In November, the system was turned on and tested for several weeks. In February and March of 2008, BB&T rolled the tool out to all 1,500 branches.
"It was a very quick rollout," Thompson recalls. "By the end of 2008, we achieved our stated projected goals: 5 percent reduction in teller line resources and we had tellers scheduled at the right time with no degradation in client service quality and no layoffs."

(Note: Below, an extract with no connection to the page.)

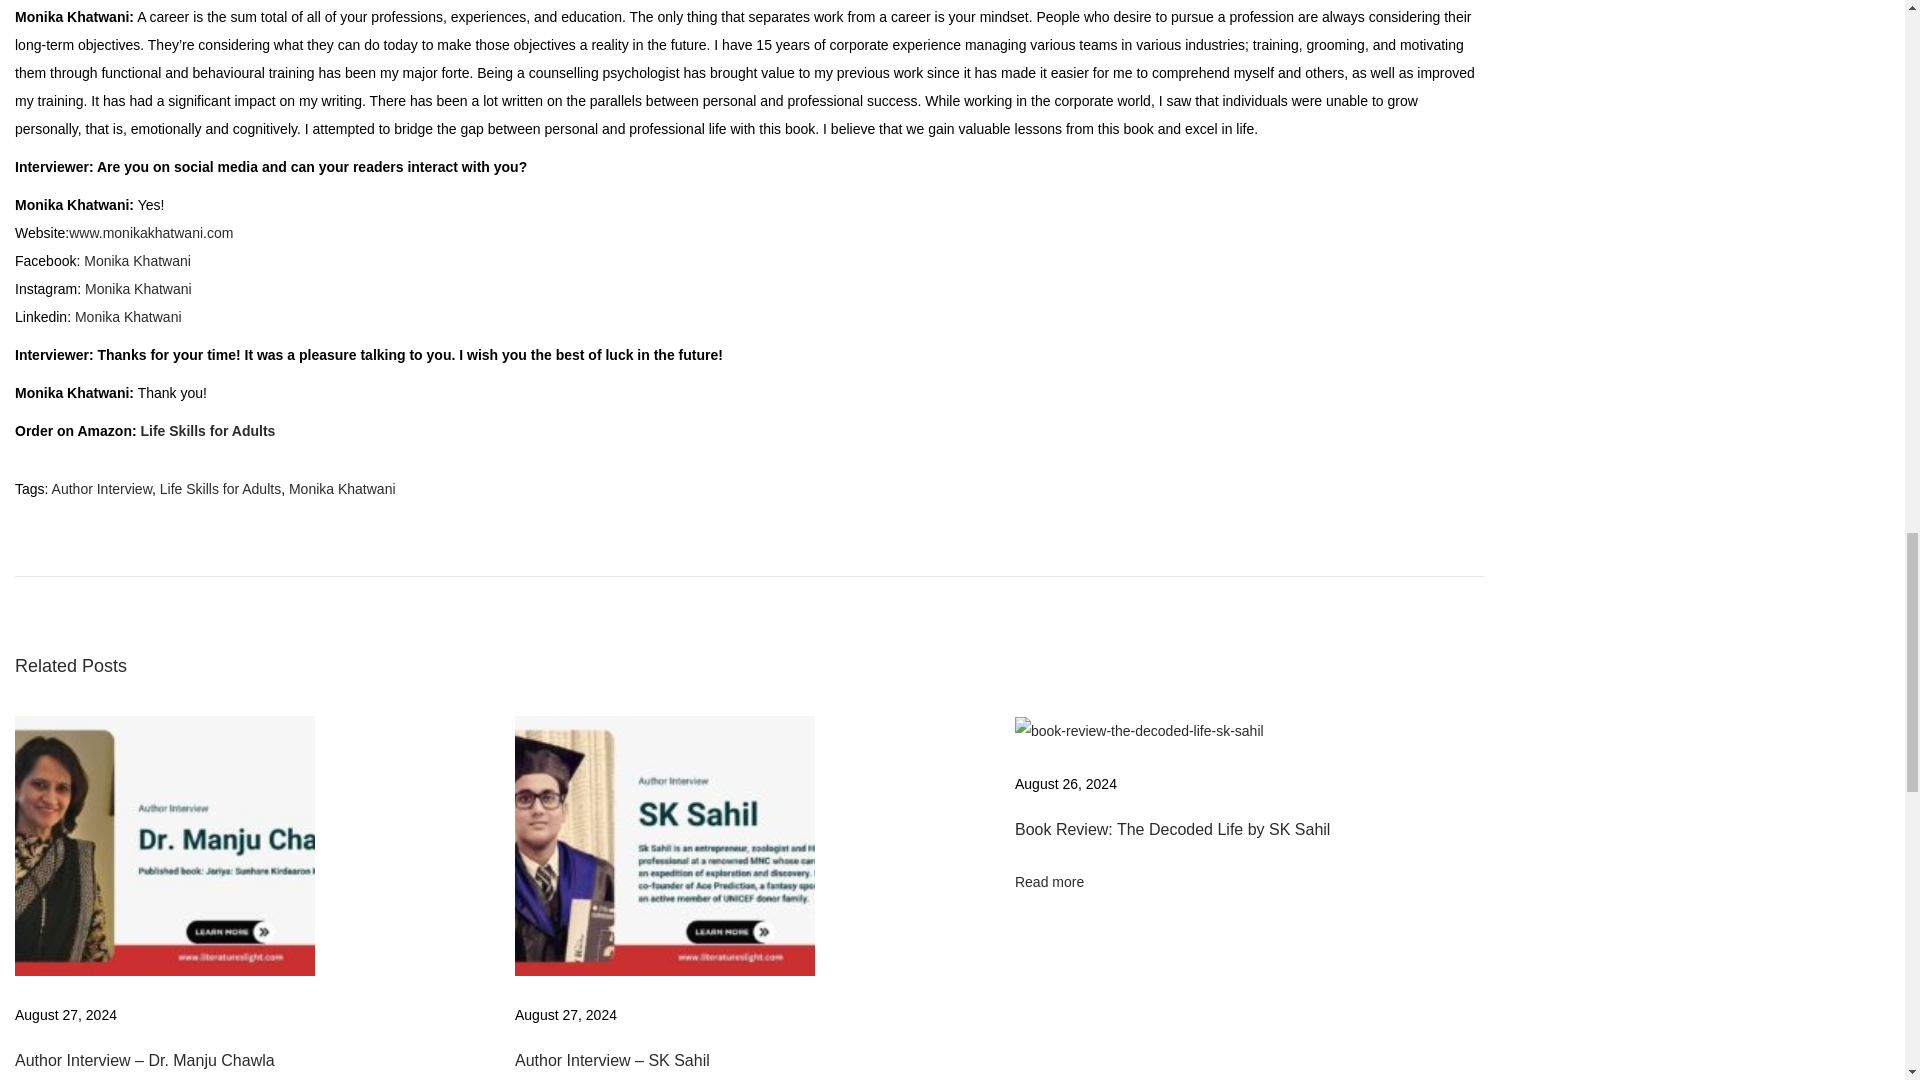 The width and height of the screenshot is (1920, 1080). Describe the element at coordinates (101, 488) in the screenshot. I see `Author Interview` at that location.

As with any new technology, there was a learning curve. However, once BB&T rewrote the training materials, things went more smoothly. "We didn't test or pilot it for very long—about 30 days," he explains. "BB&T has its own training division called BB&T University. So we wrote our own materials and repiloted the software after another 30 days. But we were able to roll the solution out to our 11 states, 33 regions and 1,500 branches in just four months. We are live and complete. We didn't hit the ground running at 100 percent efficiency, but it's getting better each month."

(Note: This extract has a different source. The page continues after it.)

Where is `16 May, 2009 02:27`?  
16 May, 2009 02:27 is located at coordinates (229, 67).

One of the measures included in GMT Planet is "workload fit," meaning pairing the right personnel scheduled at the right time of day. Thompson says BB&T is able to accomplish this 70 percent of the time now, but the goal is 80 percent. Managers are also able to post schedules three weeks in advance, a vast improvement from the previous method. There is now more standardization of hiring, scheduling and management of teller personnel throughout BB&T's banking network. Additionally, BB&T saw a reduction of teller overtime compensation by 50 percent. The bank also expects to save 15 percent in labor costs over the next two years.
There are other benefits to the workforce tool as well, such as lobby management—the branches are able to infer how busy they are at particular times of day.
"We feel our employees develop relationships with clients," Thompson says. "It is critical that we ensure this. [With the tool], we're enjoying less turnover than in previous years at the teller line. This may be due to a number of factors, but I think the more someone knows their schedule in advance, the happier they are."